DOC Rework Decision boundary of semi-supervised methods example by ArturoAmorQ · Pull Request #32024 · scikit-learn/scikit-learn

ArturoAmorQ · 2025-08-27T09:56:20Z

Reference Issues/PRs

What does this implement/fix? Explain your changes.

Related to the series of examples I am reworking, this PR:

General clean up (some inline comments didn't even hold);
Implements notebook-tutorial style;
Uses DecisionBoundaryDisplay instead of hard-coding the decision boundary;
Plots predict_proba instead of hard predictions;
Changes the proportions of labeled data to better demonstrate that a few labeled points suffice;
Adds interpretation to those plots;
Adds section to explain how predict_proba works for both methods.

Any other comments?

I am aware that removing this example was suggested in #31499 (comment), but I think it can still provide value in terms of visualizing probabilities, which is something that cannot be done in Semi-supervised Classification on a Text Dataset, as argued in said discussion.

github-actions · 2025-08-27T09:57:22Z

✔️ Linting Passed

All linting checks passed. Your pull request is in excellent shape! ☀️

_{Generated for commit: 5dc9216. Link to the linter CI: here}

StefanieSenger

Thank you for this awesome enhancement of the example, @ArturoAmorQ! 💟

I really learned a lot while going through it and especially the section on " predict_proba in LabelSpreading" clicked much better with me than what we have in the user guide.

Maybe the last paragraph where LabelSpreading and SelfTrainingClassifier are compared, we could also mention that in LabelSpreading, predictions (including predict_proba) depend on the training set (that keeps being stored), whereas with SelfTrainingClassifier (and SVC as a base estimator) the model learns a decision rule that exists independently of the training data after fitting (and is thus more abstract/better generalisable?).

Apart from that I have only commented on some nits.

examples/semi_supervised/plot_semi_supervised_versus_svm_iris.py

StefanieSenger · 2025-09-12T08:47:28Z

examples/semi_supervised/plot_semi_supervised_versus_svm_iris.py

-    plt.title(title)
-
-plt.suptitle("Unlabeled points are colored white", y=0.1)
+rbf_svc = (base_classifier.fit(X, y), y, "SVC with rbf kernel (100% labeled data)")


Or maybe:

Suggested change

rbf_svc = (base_classifier.fit(X, y), y, "SVC with rbf kernel (100% labeled data)")

rbf_svc = (base_classifier.fit(X, y), y, "Self-training with 100% labeled data (equivalent to SVC with rbf kernel)")

It's the other way around, right?
"SVC with rbf kernel and 100% labeled data (equivalent to self-training with no unlabeled points left)"

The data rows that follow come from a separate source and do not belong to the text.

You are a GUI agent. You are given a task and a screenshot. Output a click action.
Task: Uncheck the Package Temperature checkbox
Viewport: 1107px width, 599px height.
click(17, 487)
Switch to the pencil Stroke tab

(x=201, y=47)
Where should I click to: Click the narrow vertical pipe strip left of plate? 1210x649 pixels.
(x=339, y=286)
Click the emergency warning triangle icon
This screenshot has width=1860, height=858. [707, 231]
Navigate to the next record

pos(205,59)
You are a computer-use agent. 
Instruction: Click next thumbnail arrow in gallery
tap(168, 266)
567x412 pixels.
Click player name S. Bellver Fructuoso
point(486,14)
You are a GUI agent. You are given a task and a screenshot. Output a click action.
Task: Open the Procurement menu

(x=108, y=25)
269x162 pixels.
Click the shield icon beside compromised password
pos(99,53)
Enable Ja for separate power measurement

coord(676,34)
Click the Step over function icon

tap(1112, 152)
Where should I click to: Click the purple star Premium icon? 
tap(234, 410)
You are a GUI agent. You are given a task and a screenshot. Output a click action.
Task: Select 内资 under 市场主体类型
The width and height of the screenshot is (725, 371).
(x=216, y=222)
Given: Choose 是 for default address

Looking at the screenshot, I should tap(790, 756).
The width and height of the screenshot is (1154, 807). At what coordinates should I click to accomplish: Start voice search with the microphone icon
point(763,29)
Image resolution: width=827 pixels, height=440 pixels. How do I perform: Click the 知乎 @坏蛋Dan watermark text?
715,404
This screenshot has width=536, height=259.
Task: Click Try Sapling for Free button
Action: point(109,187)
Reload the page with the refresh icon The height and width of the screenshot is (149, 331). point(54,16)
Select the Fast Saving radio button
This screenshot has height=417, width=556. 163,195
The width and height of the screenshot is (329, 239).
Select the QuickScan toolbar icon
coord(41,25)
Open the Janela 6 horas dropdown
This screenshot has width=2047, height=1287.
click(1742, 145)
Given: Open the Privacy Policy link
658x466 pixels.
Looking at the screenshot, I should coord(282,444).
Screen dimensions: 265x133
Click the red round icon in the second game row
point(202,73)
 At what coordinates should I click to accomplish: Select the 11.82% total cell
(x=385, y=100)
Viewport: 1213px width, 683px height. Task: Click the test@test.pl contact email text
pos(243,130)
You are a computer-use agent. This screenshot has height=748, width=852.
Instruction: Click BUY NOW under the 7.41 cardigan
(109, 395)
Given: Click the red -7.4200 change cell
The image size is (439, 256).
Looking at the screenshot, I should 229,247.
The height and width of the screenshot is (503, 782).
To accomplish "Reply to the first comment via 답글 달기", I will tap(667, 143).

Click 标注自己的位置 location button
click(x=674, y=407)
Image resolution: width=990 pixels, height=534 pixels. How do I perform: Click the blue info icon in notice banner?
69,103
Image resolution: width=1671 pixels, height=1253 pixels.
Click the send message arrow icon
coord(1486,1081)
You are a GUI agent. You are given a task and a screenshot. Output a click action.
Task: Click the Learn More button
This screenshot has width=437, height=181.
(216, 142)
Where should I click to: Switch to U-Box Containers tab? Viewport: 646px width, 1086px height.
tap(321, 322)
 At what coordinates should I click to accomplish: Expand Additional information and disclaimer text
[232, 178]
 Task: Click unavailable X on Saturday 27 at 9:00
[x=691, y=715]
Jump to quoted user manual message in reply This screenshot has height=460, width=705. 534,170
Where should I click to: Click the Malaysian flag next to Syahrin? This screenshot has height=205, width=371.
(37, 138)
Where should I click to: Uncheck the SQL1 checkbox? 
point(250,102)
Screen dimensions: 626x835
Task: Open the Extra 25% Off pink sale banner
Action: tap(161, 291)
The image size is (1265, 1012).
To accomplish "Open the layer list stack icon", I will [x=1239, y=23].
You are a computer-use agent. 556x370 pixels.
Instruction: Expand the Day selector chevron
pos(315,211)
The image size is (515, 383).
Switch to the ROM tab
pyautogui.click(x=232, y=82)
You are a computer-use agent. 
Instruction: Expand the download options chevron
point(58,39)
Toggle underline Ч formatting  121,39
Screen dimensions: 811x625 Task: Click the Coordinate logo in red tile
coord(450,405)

Both is correct. In terms of guiding the user's attention, I would mention Self-training first, because this way it's easier to see that we're not breaking the pattern in the 3x2 table.
If you chose to stay with your suggestion: Maybe not mention the 100% labeled data for the SVC because it cannot use less than that and its clearer to mention the 100% with the Self-training only.

How about the wording in 035d443?

Sure, that's fine. :)

examples/semi_supervised/plot_semi_supervised_versus_svm_iris.py

Co-authored-by: Stefanie Senger <91849487+StefanieSenger@users.noreply.github.com>

virchan

Thanks for the PR, @ArturoAmorQ!

I have a few minor suggestions about using the :class: role more consistently throughout the example.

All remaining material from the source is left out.